Ayant donc écarté l’hypothèse que l’expérience kosovare représente une évolution positive des relations internationales, étant donné qu’elle n’est basée ni sur un élément reconnu du droit international ni sur une nouvelle doctrine visant à dépasser les limites actuelles du système onusien et acceptée comme telle par au moins une solide majorité de ses membres, force est de constater que l’on a affaire à un facteur régressif. Il s’agit du retour pur et simple de la loi du plus fort sur la scène internationale, son corollaire étant l’usage de la force, la guerre, non plus comme la résultante de l’épuisement des autres moyens, dont diplomatiques, mais comme un moyen, voire le moyen, à part entière. Cela fait certes quelques années que les membres de l’ONU se déchirent sur la façon de réformer cette institution, qui fut taillée aux mesures du monde de l’après-guerre qui comptait alors quatre à cinq fois moins de pays qu’aujourd’hui. Outre le fait que les cinq membres du Conseil de sécurité répugnent à partager le pouvoir que leur confère le droit de veto, la superpuissance américaine se sent gênée aux entournures et les puissances émergentes dudit tiers-monde réclament une représentation digne de leur poids sur la scène internationale. Suivant l’exemple des Etats-Unis, qui semble avoir opté pour la solution de la fuite en avant, l’Union européenne affirme aussi la volonté de s’affranchir du carcan onusien et paraît voir en la province serbe un laboratoire dans lequel elle espère trouver la formule de sa politique extérieure commune, son alchimiste en chef, Javier Solana, étant celui qui a lâché les avions de l’Otan, dont il était alors le secrétaire général, sur l’ex-Yougoslavie il y a huit ans. La contagion ne s’arrêtera pas là cependant et les Russes, conscients de la mauvaise tournure que prennent les choses, s’efforcent de défendre le droit international, un comble pour ceux que l’on accuse de violer toutes sortes de droits individuels, pour ne pas dire individualistes, tout en avertissant qu’ils se préparent aussi à pouvoir jouer selon les nouvelles règles si celles-ci finissent par s’imposer. La boîte de Pandore s’est ouverte et la suite de l’histoire est connue. Les caïds commenceront par calotter les plus faibles dans leur entourage et finiront par se prendre les uns les autres à la gorge dans un jeu classique d’alliances croisées.

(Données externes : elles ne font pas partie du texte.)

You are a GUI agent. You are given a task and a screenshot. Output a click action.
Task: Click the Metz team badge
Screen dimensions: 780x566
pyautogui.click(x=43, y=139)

Qu’en résultera-t-il du Kosovo dans toute cette histoire ? Il y a fort à parier que dans les quelques années à venir il continuera à se situer quelque part entre la Bande de Gaza et Taiwan, tout en demeurant probablement plus proche du premier que du second, et ce en fonction de son degré d’acceptation sur la scène internationale. Il sera passé d’un statu quo à un autre, étant donné qu’il semble difficile de le voir pleinement intégrer le concert des nations du fait de l’encombrant précédent qu’il représente et des émules qu’il n’aura pas manqué de susciter. Ballotté et chahuté dans les querelles des grands dans une atmosphère de plus en plus délétère, il risque fort d’être un jour laissé à son sort et, dans la confusion générale qui ne manquera pas de résulter de la foire d’empoigne à venir, certains auront peut-être alors l’occasion de se rappeler à son bon souvenir.
En guise de mot de la fin je ferai seulement part de mon amer constat que ce sont les pays soi-disant les plus avancés et civilisés qui réintroduisent le primitivisme sur la scène internationale, ce qui ne manque pas de rappeler des mesures similaires ayant marqué la décadence de brillantes civilisations nous ayant précédés. Cela ne manquera pas d’affecter le désormais sacro-saint pouvoir d’achat, qui risque fort, à plus ou moins longue échéance, de laisser la place à des préoccupations autrement plus pressantes si nous continuons à glisser sur cette pente. Alors, je vous le demande : l’indépendance du Kosovo est-elle pire que les Accords de Munich ? Je vous laisse, à vous lecteurs, le soin d’en juger. L’Histoire, elle, ne manquera certes pas de le faire.